Genetics and environmental factors play a role in causing migraines, though the actual cause is still unclear. Changes in the brainstem and its interconnections with the trigeminal nerve (a major pain pathway), may also be involved. Imbalance of brain chemicals like serotonin may also cause migraines. 

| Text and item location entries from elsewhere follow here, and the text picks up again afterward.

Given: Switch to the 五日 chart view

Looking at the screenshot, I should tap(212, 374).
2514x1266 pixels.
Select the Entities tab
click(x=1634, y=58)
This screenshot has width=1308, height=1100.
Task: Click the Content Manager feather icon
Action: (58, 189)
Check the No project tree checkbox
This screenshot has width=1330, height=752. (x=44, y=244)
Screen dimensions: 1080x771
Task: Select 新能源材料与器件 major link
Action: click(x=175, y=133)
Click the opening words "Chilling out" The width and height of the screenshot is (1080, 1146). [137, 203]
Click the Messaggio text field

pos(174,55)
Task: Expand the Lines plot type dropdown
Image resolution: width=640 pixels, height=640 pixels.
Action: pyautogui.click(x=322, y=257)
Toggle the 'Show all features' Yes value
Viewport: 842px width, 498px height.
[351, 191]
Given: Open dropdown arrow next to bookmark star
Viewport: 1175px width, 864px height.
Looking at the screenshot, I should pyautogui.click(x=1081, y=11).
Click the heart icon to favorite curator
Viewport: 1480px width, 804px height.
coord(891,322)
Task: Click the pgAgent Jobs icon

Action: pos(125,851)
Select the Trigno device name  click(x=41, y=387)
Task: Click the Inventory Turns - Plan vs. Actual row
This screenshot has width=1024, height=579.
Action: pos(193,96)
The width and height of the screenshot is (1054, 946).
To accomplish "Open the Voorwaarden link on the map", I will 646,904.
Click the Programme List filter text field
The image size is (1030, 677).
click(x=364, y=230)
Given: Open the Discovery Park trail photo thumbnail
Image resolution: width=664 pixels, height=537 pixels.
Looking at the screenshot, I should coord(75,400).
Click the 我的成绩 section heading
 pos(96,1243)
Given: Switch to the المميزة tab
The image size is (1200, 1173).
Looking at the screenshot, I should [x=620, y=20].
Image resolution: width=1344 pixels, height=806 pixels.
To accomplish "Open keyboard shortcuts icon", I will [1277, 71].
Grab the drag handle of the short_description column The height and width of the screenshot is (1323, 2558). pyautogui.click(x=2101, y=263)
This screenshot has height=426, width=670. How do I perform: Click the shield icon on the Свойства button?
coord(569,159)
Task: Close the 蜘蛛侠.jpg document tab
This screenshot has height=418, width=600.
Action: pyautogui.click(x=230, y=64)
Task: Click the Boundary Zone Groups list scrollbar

Scientists are still studying the role of serotonin in migraines. Other neurotransmitters

also play a role in migraines. 

Migraine triggers

Several things trigger migraines. These include: 

  • Hormonal fluctuations in a woman
  • Age. migraines occur in the early 30s 
  • Intake of heavy alcohol
  • High intake of caffeine 
  • Stress or depression 
  • Sensory stimuli
  • Sleep changes and disturbances
  • Intense physical exertion 
  • Weather changes 
  • Medications like oral contraceptives or vasodilators 
  • Processed foods 
  • Food additives 

The main goal of the treatment of migraine is stopping symptoms, reducing pain, and preventing future attacks. Many medications are specifically designed to treat migraines. Such medications are used to combat signs of migraines fall into 2 broad categories: 

  • Pain-relieving medications.
  • Preventive medications.

The treatment choices depend on the severity of headaches, whether the person has nausea or vomiting with the headaches, how painful these headaches are, and other medical conditions if you have.

Medications for relief

Medications that are commonly used to relieve migraine pain and works best when taken when the first sign of an oncoming migraine shown up. Such medications that are used to treat, include:

  • Pain relievers. Aspirin or ibuprofen (Advil, Motrin IB, and others), acetaminophen (Excedrin migraine).
  • Triptan. Sumatriptan (Imitrex, Tosymra) and rizatriptan (Maxalt).
  • Dihydroergotamines (D.H.E. 45, Migranal)
  • Lasmiditan (Reyvow)
  • Ubrogepant (Ubrelvy)
  • Opioid medications 
  • Anti-nausea drugs. chlorpromazine, metoclopramide (Reglan) or prochlorperazine (Compro). 
Preventive Medications

These medications help prevent frequent migraines. The doctor might recommend preventive medications if someone has a frequent, long-lasting, or severe headache. Preventive medications are aimed at reducing how often someone gets a migraine, how severe the attacks can be, and how long they last. Such medications include:

  • Blood pressure-lowering medicines
  • Beta-blockers. Propranolol (Inderal, Innopran XL, others) and metoprolol tartrate (Lopressor)
  • Calcium channel blockers. verapamil (Tarka, Verelan).
  • Antidepressants. Amitriptyline.
  • Anti-seizure drugs. Valproate and topiramate (Topamax).
  • OnabotulinumtoxinA (Botox) Injections.
  • Calcitonin gene-related peptide (CGRP) monoclonal antibodies. Erenumabaooe (Aimovig), fremanezumab-vfrm (Ajovy), and galcanezumab-gnlm (Emgality) are some newer drugs approved by the FDA for treating migraines.